START Excerpted passage

Cornelia Wels-Maug of Creative Intellect Consulting looks at how the US government is attempting to find an answer to the challenge of using patient generated health data.
To counterbalance the foreseeable explosion of healthcare costs, reducing the length of hospitalisation─whilst minimising the risk of readmission─ and incentivising prevention are seen as suitable measures to deliver care that is at the same time more cost efficient, improves patient outcomes and ensure a greater self-determination of the individual. Both concepts expand the radius of care to places outside the walls of the traditional medical institutions into the world of consumers.
Monitoring is seen as a potentially very suitable/powerful means to address those challenges; it can take the form of remote patient monitoring and, increasingly so, of consumer self-tracking. However, a major challenge associated with this has been to determine how the collected personal data generated by a large variety of sources including apps and clinical home devices, be transferred securely into EHRs or clinical dashboards so that the information is available for care-givers? Only when this can be achieved, can the date generated by patients and consumers be leveraged to improve patient outcomes and also research.

END Excerpted passage
START Material provided

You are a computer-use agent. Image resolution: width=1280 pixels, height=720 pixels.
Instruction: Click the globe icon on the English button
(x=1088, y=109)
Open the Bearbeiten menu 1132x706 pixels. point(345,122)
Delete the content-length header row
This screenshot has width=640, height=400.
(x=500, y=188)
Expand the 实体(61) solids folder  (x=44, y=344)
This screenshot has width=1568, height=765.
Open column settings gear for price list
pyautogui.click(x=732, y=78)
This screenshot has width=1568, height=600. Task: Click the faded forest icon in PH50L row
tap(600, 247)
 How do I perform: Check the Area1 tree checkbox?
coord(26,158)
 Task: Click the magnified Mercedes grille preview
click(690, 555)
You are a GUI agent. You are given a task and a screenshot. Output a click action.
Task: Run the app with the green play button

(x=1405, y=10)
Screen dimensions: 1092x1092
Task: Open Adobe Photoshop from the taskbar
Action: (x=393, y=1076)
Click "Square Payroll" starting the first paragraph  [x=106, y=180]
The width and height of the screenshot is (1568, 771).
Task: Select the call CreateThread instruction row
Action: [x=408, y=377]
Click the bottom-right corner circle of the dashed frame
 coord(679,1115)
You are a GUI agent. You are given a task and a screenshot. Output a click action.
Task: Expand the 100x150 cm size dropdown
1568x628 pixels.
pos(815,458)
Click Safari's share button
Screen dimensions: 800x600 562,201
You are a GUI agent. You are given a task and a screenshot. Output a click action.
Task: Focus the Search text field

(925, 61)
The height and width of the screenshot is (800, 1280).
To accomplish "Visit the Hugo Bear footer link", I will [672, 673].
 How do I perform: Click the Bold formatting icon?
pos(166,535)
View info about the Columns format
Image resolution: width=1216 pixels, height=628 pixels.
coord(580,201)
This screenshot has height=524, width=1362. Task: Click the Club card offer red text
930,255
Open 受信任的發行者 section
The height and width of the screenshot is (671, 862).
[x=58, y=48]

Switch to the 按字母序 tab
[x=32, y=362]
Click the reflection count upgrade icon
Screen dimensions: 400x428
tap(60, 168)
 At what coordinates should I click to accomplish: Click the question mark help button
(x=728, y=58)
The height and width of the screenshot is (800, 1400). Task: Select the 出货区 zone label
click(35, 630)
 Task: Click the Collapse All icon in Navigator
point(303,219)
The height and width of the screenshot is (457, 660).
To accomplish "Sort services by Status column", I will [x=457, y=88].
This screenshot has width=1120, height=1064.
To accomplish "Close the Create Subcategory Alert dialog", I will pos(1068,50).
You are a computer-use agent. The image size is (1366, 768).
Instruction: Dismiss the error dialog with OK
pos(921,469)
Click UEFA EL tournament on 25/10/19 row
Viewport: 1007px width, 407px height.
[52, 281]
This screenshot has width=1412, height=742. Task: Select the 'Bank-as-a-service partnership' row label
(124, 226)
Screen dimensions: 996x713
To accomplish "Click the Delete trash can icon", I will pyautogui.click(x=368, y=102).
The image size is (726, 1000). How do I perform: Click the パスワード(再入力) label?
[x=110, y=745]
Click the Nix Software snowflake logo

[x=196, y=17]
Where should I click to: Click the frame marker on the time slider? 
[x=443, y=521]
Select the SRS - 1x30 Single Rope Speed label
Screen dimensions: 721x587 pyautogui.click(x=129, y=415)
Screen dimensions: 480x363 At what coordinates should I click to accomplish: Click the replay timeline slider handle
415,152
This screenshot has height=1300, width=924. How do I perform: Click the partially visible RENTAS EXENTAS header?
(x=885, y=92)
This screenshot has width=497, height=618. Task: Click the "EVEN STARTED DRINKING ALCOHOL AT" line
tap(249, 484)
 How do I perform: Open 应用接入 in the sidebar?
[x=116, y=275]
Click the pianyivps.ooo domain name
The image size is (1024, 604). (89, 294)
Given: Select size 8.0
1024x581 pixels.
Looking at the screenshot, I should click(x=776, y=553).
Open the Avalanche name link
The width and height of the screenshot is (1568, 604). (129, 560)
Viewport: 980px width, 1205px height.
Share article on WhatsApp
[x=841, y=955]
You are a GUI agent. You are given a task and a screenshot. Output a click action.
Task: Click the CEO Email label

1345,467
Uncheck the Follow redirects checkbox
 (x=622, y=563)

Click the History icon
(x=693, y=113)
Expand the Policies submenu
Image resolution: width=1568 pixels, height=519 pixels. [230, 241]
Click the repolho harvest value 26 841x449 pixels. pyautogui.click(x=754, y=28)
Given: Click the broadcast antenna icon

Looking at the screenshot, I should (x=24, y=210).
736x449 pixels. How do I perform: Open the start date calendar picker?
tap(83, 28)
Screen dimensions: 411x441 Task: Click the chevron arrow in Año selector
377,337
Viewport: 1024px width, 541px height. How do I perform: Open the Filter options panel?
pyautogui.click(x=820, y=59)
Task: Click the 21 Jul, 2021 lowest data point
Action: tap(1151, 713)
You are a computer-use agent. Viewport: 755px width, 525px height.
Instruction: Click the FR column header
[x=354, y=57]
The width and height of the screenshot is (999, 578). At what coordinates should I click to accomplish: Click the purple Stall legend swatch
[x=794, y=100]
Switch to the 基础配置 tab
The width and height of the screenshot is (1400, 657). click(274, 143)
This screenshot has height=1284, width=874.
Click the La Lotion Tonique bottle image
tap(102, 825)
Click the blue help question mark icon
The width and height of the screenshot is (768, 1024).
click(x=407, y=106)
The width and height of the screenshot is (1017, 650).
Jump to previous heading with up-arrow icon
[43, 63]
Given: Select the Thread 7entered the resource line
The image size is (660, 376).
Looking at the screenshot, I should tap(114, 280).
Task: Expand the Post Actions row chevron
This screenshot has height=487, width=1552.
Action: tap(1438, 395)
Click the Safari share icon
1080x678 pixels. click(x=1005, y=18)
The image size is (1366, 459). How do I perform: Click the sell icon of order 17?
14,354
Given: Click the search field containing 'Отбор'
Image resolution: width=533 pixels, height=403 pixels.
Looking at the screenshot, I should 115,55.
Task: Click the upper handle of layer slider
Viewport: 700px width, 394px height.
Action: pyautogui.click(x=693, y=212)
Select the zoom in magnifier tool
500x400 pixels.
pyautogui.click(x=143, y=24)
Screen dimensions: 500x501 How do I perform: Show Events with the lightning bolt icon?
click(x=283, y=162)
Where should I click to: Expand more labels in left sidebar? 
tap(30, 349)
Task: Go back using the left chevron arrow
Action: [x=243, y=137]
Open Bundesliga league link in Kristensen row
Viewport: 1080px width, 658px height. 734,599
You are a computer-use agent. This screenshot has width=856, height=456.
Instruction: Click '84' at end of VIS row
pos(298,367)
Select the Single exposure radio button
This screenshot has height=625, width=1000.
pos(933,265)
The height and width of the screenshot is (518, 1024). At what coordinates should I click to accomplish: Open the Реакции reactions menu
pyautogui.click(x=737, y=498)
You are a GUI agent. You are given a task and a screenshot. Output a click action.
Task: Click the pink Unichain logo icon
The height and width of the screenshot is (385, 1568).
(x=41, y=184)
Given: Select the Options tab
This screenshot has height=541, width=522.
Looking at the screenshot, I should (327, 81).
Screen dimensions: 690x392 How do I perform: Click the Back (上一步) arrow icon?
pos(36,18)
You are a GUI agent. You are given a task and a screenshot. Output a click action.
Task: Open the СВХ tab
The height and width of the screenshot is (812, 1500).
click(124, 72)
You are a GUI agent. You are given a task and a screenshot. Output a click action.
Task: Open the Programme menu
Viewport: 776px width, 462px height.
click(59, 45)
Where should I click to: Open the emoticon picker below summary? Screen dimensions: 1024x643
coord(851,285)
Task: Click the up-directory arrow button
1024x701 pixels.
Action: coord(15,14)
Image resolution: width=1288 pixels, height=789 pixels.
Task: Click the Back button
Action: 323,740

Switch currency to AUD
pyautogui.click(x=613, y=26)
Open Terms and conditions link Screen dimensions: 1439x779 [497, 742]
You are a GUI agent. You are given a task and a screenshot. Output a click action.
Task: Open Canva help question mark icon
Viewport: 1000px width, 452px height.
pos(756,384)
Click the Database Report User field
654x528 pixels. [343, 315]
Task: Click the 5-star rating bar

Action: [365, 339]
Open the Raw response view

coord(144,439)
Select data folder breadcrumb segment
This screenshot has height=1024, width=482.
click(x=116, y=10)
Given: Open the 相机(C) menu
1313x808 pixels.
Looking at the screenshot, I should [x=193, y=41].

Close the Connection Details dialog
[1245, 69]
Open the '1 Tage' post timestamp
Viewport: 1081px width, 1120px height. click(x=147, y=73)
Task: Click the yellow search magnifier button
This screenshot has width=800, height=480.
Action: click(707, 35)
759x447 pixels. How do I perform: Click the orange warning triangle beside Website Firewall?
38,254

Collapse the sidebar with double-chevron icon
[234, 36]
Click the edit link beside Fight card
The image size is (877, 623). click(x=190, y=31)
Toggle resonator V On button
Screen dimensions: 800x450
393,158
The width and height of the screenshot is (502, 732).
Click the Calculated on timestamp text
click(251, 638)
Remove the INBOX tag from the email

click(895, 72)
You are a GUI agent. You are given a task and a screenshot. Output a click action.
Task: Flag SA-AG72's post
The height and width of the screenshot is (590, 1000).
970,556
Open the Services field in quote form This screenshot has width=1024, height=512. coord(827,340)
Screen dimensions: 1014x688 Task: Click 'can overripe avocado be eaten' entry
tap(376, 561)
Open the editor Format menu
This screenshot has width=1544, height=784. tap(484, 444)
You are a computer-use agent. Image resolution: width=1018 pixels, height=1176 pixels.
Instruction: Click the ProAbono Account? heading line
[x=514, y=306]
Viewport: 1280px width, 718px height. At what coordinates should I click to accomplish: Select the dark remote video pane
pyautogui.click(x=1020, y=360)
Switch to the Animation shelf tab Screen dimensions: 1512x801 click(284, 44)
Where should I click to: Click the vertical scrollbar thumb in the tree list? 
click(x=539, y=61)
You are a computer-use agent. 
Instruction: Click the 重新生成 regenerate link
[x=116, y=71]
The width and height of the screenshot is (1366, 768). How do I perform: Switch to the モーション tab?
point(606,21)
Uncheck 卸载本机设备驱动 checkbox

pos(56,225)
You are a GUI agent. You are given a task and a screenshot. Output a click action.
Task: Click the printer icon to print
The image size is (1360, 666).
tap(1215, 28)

END Material provided

Please translate this sentence from the article on patient-generated health data into Spanish: "Both concepts expand the radius of care to places outside the walls of the traditional medical institutions into the world of consumers."

** Expected answer **
Ambos conceptos amplían el radio de la atención a lugares situados fuera de los muros de las instituciones médicas tradicionales, hacia el mundo de los consumidores.